Gambira's detention shrouded in mystery

  • Reuters
  • Published: 00:00 February 12, 2012
  • Gulf News

Shin Gambira
  • Image Credit: AP
  • Shin Gambira

Yangon: An activist monk who led a 2007 uprising against Myanmar's former military government has returned to his monastery after being taken for questioning by the authorities just weeks after his release from prison, a family member said yesterday.

Shin Gambira, the leader of the Alliance of All Burma Buddhist Monks, was taken from a monastery in commercial capital Yangon on Thursday night by city authorities and officials from the Ministry of Religious Affairs, but returned home safely late on Friday.

"He told us that he met some government officials and senior monks. He said he was treated well," the family member said, without elaborating and requesting anonymity.

Shin Gambira's brief detention is still shrouded in mystery.

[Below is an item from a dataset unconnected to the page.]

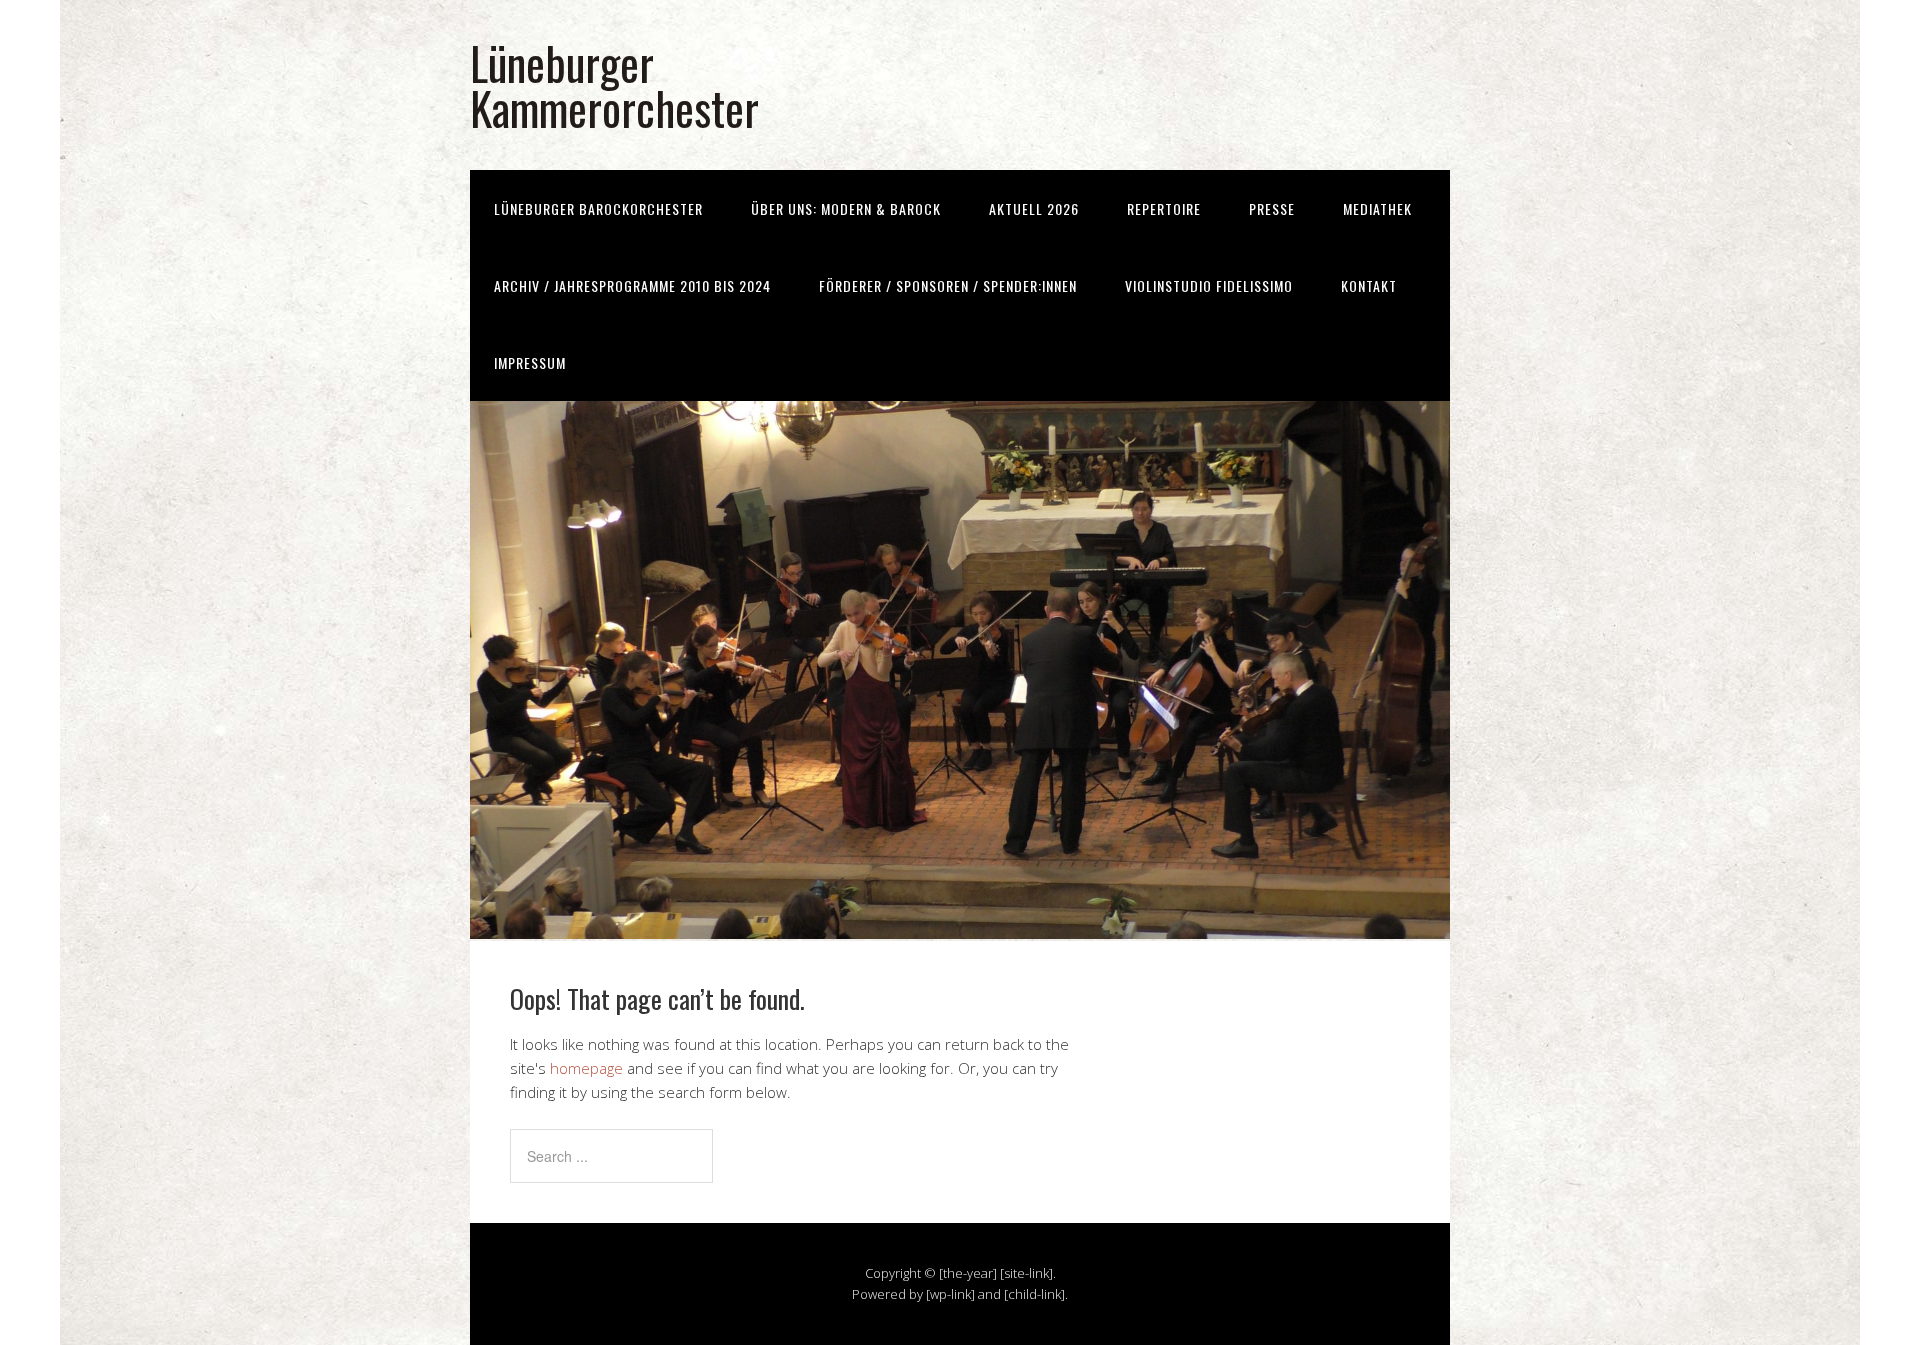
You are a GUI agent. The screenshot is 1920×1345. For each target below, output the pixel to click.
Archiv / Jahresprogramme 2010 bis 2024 (632, 285)
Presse (1272, 208)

The United States expressed concern on Friday and demanded his immediate release and for Myanmar to "protect the fundamental freedoms of all its citizens, including all of those recently released from detention".

The United States is monitoring the country closely before deciding whether to lift a range of economic sanctions in place for human rights abuses by the former military regime, which made way for a civilian government 11 months ago.

Shin Gambira, 33, was one of the leaders of the pro-democracy "Saffron Revolution" during which monks led protests against the junta that had ruled the former Burma for 49 years.

At least 31 people were killed during the uprising that was brutally crushed by security forces, with hundreds beaten and arrested.

The crackdown led to the imposition of additional sanctions on the regime — embargoes that are currently being reviewed by the United States and the European Union in response to a series of surprise reforms.

Shin Gambira was sentenced to 68 years in prison for his role in the protests but was released in a mass amnesty of political prisoners on January 13.

Mental problems

In an interview last month, he said he had endured beatings, solitary confinement and sleep deprivation.

Several associates of Shin Gambira told Reuters they suspected he was suffering from mental problems because of the ill treatment and interrogation endured while in prison.

A fellow activist monk, known as Issariya, said he suspected Shin Gambira was detained for entering a monastery that had been sealed off by the authorities.